» **TO DO**: Only the lines from the line containing "Viewport: 1162px width, 1005px height." to the end of the records, both included, belong in the answer, copied exactly.

» **Stored data entries**:
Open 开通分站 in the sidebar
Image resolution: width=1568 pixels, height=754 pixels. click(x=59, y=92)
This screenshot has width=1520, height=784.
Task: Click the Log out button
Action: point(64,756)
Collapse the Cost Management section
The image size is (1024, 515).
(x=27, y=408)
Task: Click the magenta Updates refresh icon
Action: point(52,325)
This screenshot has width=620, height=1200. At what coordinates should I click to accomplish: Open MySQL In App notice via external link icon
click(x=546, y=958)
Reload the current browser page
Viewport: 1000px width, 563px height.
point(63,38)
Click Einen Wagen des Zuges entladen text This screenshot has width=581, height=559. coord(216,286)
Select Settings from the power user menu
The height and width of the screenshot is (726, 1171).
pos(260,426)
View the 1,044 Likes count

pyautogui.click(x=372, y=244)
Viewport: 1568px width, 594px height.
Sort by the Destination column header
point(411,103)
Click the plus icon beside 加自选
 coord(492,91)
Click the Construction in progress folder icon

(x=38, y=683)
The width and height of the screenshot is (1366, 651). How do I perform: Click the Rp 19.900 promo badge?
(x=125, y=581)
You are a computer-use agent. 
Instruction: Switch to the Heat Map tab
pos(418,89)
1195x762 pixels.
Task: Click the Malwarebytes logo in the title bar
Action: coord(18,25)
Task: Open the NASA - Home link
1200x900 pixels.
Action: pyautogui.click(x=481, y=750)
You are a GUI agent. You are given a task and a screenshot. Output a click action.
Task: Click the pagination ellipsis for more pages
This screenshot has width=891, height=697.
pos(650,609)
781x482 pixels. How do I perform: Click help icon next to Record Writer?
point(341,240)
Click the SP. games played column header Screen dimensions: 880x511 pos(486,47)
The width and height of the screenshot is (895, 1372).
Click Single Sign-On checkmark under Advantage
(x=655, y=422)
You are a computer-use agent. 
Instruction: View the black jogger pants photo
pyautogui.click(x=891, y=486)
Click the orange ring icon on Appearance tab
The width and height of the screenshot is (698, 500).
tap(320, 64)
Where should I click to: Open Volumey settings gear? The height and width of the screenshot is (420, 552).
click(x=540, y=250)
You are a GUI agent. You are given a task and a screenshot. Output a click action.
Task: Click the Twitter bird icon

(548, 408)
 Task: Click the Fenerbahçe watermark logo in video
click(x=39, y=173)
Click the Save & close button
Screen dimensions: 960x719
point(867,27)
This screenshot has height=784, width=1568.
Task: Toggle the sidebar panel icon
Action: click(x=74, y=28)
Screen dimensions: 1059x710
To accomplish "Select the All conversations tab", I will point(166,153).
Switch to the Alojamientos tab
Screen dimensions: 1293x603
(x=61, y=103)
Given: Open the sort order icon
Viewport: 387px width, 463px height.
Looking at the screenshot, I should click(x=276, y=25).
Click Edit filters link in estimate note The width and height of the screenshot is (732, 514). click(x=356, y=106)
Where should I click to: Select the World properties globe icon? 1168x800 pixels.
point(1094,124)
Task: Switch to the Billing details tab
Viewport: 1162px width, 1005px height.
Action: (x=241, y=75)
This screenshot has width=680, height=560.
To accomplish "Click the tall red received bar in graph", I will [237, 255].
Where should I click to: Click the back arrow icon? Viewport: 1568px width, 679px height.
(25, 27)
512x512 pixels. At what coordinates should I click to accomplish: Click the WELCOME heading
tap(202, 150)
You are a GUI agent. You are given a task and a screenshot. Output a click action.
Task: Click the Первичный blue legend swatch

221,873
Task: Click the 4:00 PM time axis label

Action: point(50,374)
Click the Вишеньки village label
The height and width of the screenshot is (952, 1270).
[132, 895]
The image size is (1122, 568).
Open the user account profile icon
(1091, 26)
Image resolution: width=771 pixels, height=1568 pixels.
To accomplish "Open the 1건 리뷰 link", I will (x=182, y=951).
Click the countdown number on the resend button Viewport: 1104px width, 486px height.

» **ANSWER TO THE PROBLEM**:
Viewport: 1162px width, 1005px height.
Action: (x=241, y=75)
This screenshot has width=680, height=560.
To accomplish "Click the tall red received bar in graph", I will [237, 255].
Where should I click to: Click the back arrow icon? Viewport: 1568px width, 679px height.
(25, 27)
512x512 pixels. At what coordinates should I click to accomplish: Click the WELCOME heading
tap(202, 150)
You are a GUI agent. You are given a task and a screenshot. Output a click action.
Task: Click the Первичный blue legend swatch

221,873
Task: Click the 4:00 PM time axis label

Action: point(50,374)
Click the Вишеньки village label
The height and width of the screenshot is (952, 1270).
[132, 895]
The image size is (1122, 568).
Open the user account profile icon
(1091, 26)
Image resolution: width=771 pixels, height=1568 pixels.
To accomplish "Open the 1건 리뷰 link", I will (x=182, y=951).
Click the countdown number on the resend button Viewport: 1104px width, 486px height.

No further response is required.